# Model Analisis dan prediksi Pengeluaran dengan LSTM

In [111]:
!pip install tensorflow scikit-learn pandas matplotlib seaborn

import pandas as pd
import numpy as np
from sklearn.preprocessing import MinMaxScaler
from sklearn.model_selection import train_test_split
from sklearn.ensemble import RandomForestClassifier
from sklearn.metrics import classification_report, confusion_matrix
import matplotlib.pyplot as plt
import seaborn as sns
from tensorflow.keras.models import Sequential
from tensorflow.keras.layers import LSTM, Dense
from tensorflow.keras.callbacks import EarlyStopping
from google.colab import userdata
import os
import joblib



## Load Data

In [15]:
# Ambil kredensial dari Google Colab Secrets
kaggle_username = userdata.get('kaggle_username')  # Nama pengguna
kaggle_key = userdata.get('kaggle_key')     # Kunci API

# Set variabel lingkungan untuk Kaggle
os.environ['KAGGLE_USERNAME'] = kaggle_username
os.environ['KAGGLE_KEY'] = kaggle_key

In [16]:
!kaggle datasets download -d prasad22/daily-transactions-dataset
!unzip daily-transactions-dataset.zip

Dataset URL: https://www.kaggle.com/datasets/prasad22/daily-transactions-dataset
License(s): other
daily-transactions-dataset.zip: Skipping, found more recently modified local copy (use --force to force download)

▸ **BARIS YANG DISEDIAKAN**:

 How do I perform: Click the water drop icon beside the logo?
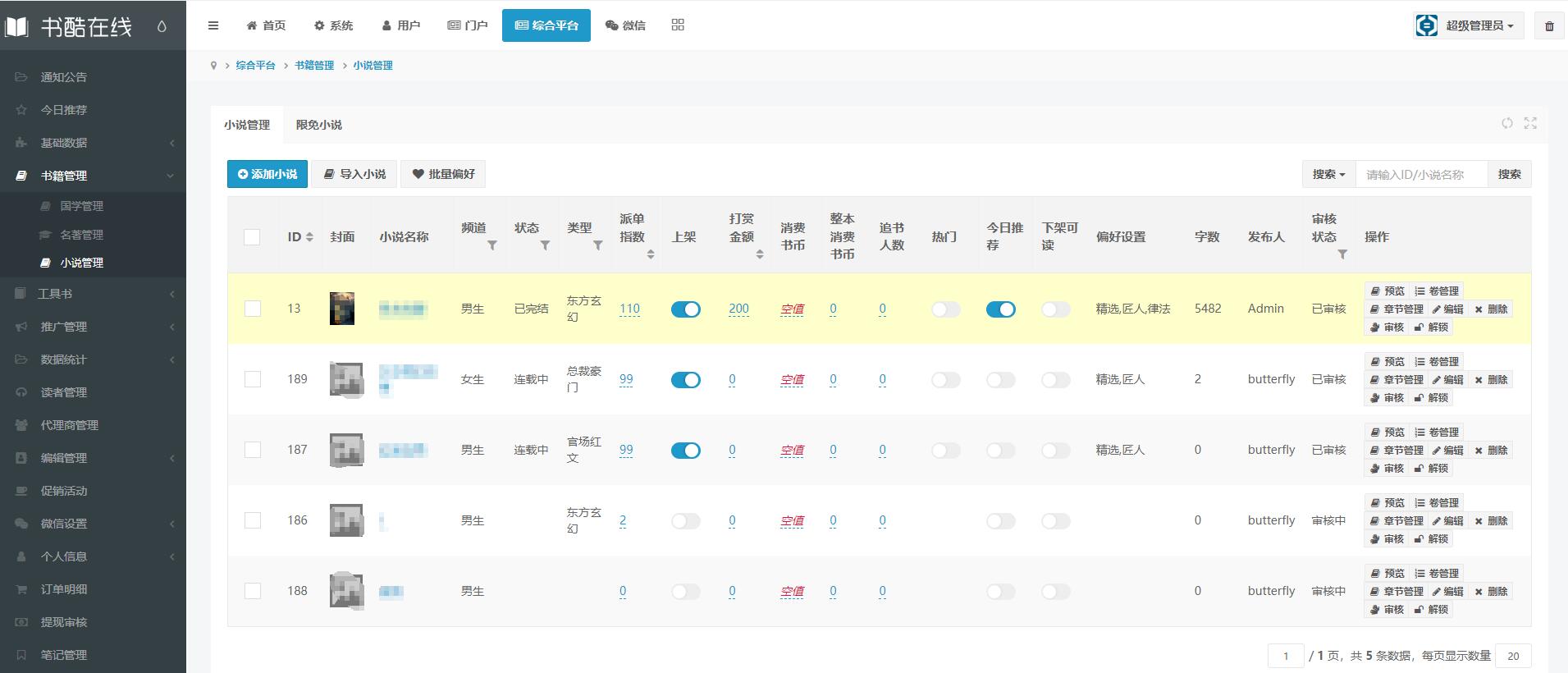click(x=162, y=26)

==

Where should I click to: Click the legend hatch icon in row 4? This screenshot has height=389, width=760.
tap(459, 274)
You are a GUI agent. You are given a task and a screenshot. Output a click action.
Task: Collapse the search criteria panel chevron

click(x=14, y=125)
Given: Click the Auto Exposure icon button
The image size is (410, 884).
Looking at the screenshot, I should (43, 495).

---

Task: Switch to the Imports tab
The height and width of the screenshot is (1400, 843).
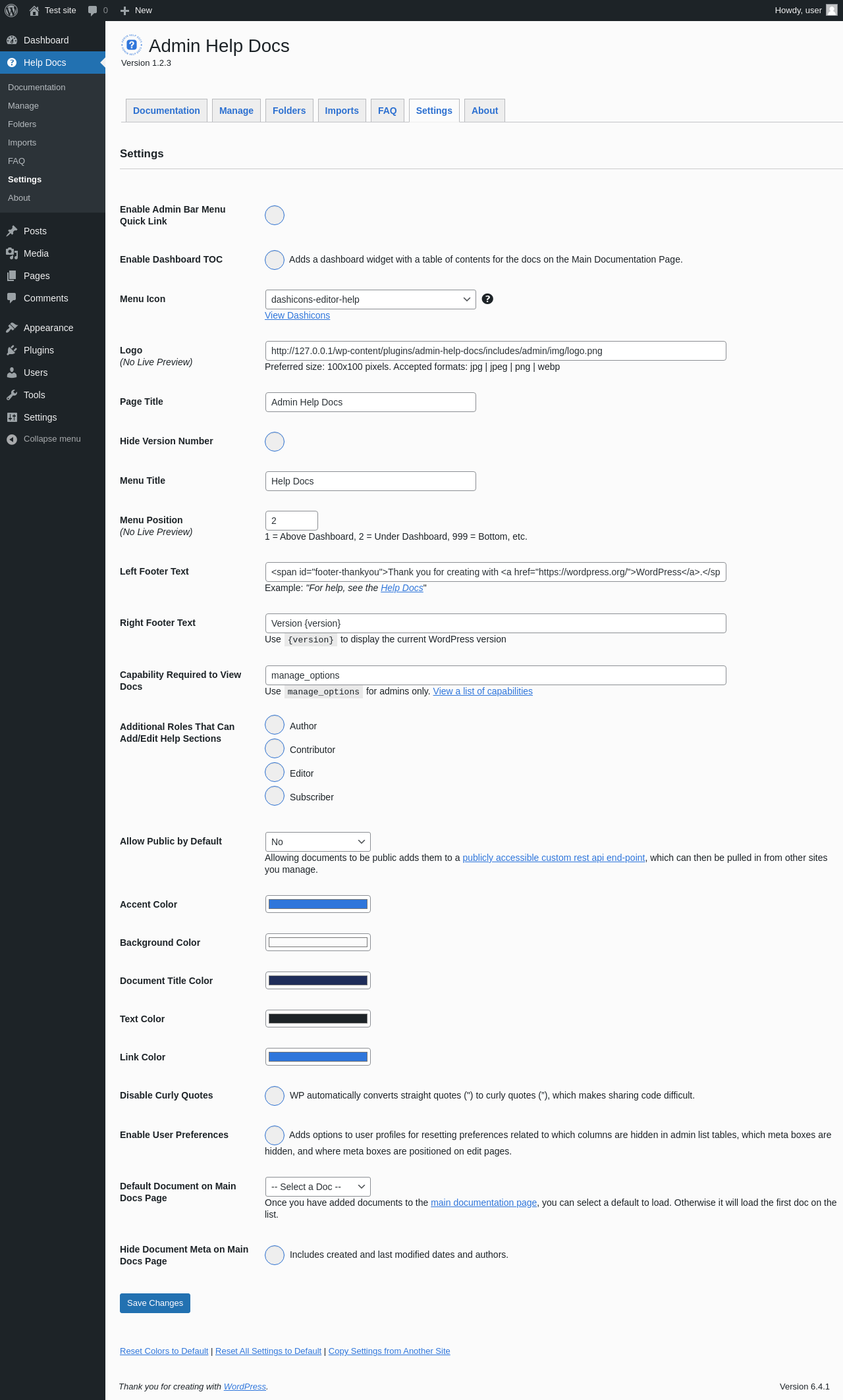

▸ **TUGAS YANG DIKERJAKAN**:
1. Jawab berdasarkan kutipan tentang prediksi pengeluaran dengan LSTM:
(a) Layer apa saja yang diimpor dari tensorflow.keras.layers?
(b) Dari mana kredensial Kaggle diambil?
(c) Dataset apa yang diunduh dengan perintah kaggle?
2. Tolong lanjutkan kutipan tentang prediksi pengeluaran dengan LSTM dari titik terakhirnya.
Baris-baris di atas tidak perlu dipakai.

▸ **JAWABAN LATIHAN**:
1.
(a) LSTM dan Dense.
(b) Dari Google Colab Secrets.
(c) prasad22/daily-transactions-dataset.

2.
Archive:  daily-transactions-dataset.zip
replace Daily Household Transactions.csv? [y]es, [n]o, [A]ll, [N]one, [r]ename: y
  inflating: Daily Household Transactions.csv  


In [17]:
df = pd.read_csv("Daily Household Transactions.csv")
df.head()

Unnamed: 0,Date,Mode,Category,Subcategory,Note,Amount,Income/Expense,Currency
0,20/09/2018 12:04:08,Cash,Transportation,Train,2 Place 5 to Place 0,30.0,Expense,INR
1,20/09/2018 12:03:15,Cash,Food,snacks,Idli medu Vada mix 2 plates,60.0,Expense,INR
2,19/09/2018,Saving Bank account 1,subscription,Netflix,1 month subscription,199.0,Expense,INR
3,17/09/2018 23:41:17,Saving Bank account 1,subscription,Mobile Service Provider,Data booster pack,19.0,Expense,INR
4,16/09/2018 17:15:08,Cash,Festivals,Ganesh Pujan,Ganesh idol,251.0,Expense,INR


## Preprocessing

In [68]:
# Load and clean data
def load_and_clean(filepath):
    df = pd.read_csv(filepath)
    df.columns = df.columns.str.strip().str.lower().str.replace(" ", "_")
    df['date'] = pd.to_datetime(df['date'], errors='coerce', dayfirst=True)
    df = df.dropna(subset=['date', 'amount', 'income/expense'])
    df['amount'] = pd.to_numeric(df['amount'], errors='coerce')
    df = df[df['income/expense'].str.lower() == 'expense']
    if df['currency'].nunique() == 1:
        df = df.drop(columns='currency')
    df = df.sort_values('date').reset_index(drop=True)
    return df


In [71]:
# Agregate daily expense

def aggregate_daily_expense(df):
    df_daily = df.groupby(df['date'].dt.date)['amount'].sum().reset_index()
    df_daily.columns = ['date', 'total_expense']
    df_daily['date'] = pd.to_datetime(df_daily['date'])
    return df_daily

In [72]:
# Feature engineering

def normalize_series(series):
    from sklearn.preprocessing import MinMaxScaler
    scaler = MinMaxScaler()
    scaled = scaler.fit_transform(series.values.reshape(-1, 1))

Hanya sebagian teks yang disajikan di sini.